Define a pre-processing function center() and train a model on the pre-processed input:

from clipper_admin import ClipperConnection, DockerContainerManager
from clipper_admin.deployers.python import deploy_python_closure
import numpy as np
import sklearn

clipper_conn = ClipperConnection(DockerContainerManager())

# Connect to an already-running Clipper cluster
clipper_conn.connect()

def center(xs):
    means = np.mean(xs, axis=0)
    return xs - means

centered_xs = center(xs)
model = sklearn.linear_model.LogisticRegression()
model.fit(centered_xs, ys)

# Note that this function accesses the trained model via closure capture,
# rather than having the model passed in as an explicit argument.
def centered_predict(inputs):
    centered_inputs = center(inputs)
    # model.predict returns a list of predictions
    preds = model.predict(centered_inputs)
    return [str(p) for p in preds]

deploy_python_closure(
    clipper_conn,
    name="example",
    input_type="doubles",
    func=centered_predict)
clipper_admin.deployers.python.create_endpoint(clipper_conn, name, input_type, func, default_output='None', version=1, slo_micros=3000000, labels=None, registry=None, base_image='default', num_replicas=1, batch_size=-1, pkgs_to_install=None)[source]

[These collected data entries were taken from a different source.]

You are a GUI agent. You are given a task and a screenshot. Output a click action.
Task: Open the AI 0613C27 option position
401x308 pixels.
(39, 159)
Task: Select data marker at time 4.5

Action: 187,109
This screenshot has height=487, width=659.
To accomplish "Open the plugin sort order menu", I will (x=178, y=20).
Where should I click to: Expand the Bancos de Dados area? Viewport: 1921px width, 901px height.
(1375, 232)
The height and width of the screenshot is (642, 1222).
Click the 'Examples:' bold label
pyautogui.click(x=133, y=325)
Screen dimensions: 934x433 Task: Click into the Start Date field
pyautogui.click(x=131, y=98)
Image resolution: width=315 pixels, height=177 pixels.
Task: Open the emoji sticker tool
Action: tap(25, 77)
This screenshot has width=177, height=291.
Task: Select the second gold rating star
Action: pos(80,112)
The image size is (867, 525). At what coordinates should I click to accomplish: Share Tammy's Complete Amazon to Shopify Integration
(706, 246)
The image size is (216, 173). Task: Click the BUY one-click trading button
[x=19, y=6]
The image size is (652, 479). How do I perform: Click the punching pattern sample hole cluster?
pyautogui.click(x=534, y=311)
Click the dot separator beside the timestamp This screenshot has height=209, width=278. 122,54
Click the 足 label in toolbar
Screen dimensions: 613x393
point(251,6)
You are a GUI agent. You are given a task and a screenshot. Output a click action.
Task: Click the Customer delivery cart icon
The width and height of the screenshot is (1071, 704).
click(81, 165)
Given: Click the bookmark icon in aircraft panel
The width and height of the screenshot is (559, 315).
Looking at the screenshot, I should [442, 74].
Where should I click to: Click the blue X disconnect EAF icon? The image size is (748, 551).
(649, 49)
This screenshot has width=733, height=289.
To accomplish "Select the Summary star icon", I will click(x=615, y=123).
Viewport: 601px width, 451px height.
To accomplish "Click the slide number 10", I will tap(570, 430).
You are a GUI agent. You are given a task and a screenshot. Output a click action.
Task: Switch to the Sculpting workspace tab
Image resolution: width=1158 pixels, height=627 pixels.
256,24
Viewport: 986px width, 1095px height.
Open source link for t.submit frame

Registers an application and deploys the provided predict function as a model.

Parameters:
  • clipper_conn (clipper_admin.ClipperConnection()) – A ClipperConnection object connected to a running Clipper cluster.
  • name (str) – The name to be assigned to both the registered application and deployed model.
  • input_type (str) – The input_type to be associated with the registered app and deployed model. One of “integers”, “floats”, “doubles”, “bytes”, or “strings”.
  • func (function) – The prediction function. Any state associated with the function will be captured via closure capture and pickled with Cloudpickle.
  • default_output (str, optional) – The default output for the application. The default output will be returned whenever an application is unable to receive a response from a model within the specified query latency SLO (service level objective). The reason the default output was returned is always provided as part of the prediction response object. Defaults to “None”.
  • version (str, optional) – The version to assign this model. Versions must be unique on a per-model basis, but may be re-used across different models.
  • slo_micros (int, optional) – The query latency objective for the application in microseconds. This is the processing latency between Clipper receiving a request and sending a response. It does not account for network latencies before a request is received or after a response is sent. If Clipper cannot process a query within the latency objective, the default output is returned. Therefore, it is recommended that the SLO not be set aggressively low unless absolutely necessary. 100000 (100ms) is a good starting value, but the optimal latency objective will vary depending on the application.
  • labels (list(str), optional) – A list of strings annotating the model. These are ignored by Clipper and used purely for user annotations.
  • registry (str, optional) – The Docker container registry to push the freshly built model to. Note that if you are running Clipper on Kubernetes, this registry must be accessible to the Kubernetes cluster in order to fetch the container from the registry.
  • base_image (str, optional) – The base Docker image to build the new model image from. This image should contain all code necessary to run a Clipper model container RPC client.
  • num_replicas (int, optional) – The number of replicas of the model to create. The number of replicas for a model can be changed at any time with clipper.ClipperConnection.set_num_replicas().
  • batch_size (int, optional) – The user-defined query batch size for the model. Replicas of the model will attempt to process at most batch_size queries simultaneously. They may process smaller batches if batch_size queries are not immediately available. If the default value of -1 is used, Clipper will adaptively calculate the batch size for individual replicas of this model.
  • pkgs_to_install (list (of strings), optional) – A list of the names of packages to install, using pip, in the container. The names must be strings.

PySpark Models

The PySpark model deployer module provides a small extension to the Python closure deployer to allow you to deploy Python functions that include PySpark models as part of the state. PySpark models cannot be pickled and so they break the Python closure deployer. Instead, they must be saved using the native PySpark save and load APIs. To get around this limitation, the PySpark model deployer introduces two changes to the Python closure deployer discussed above.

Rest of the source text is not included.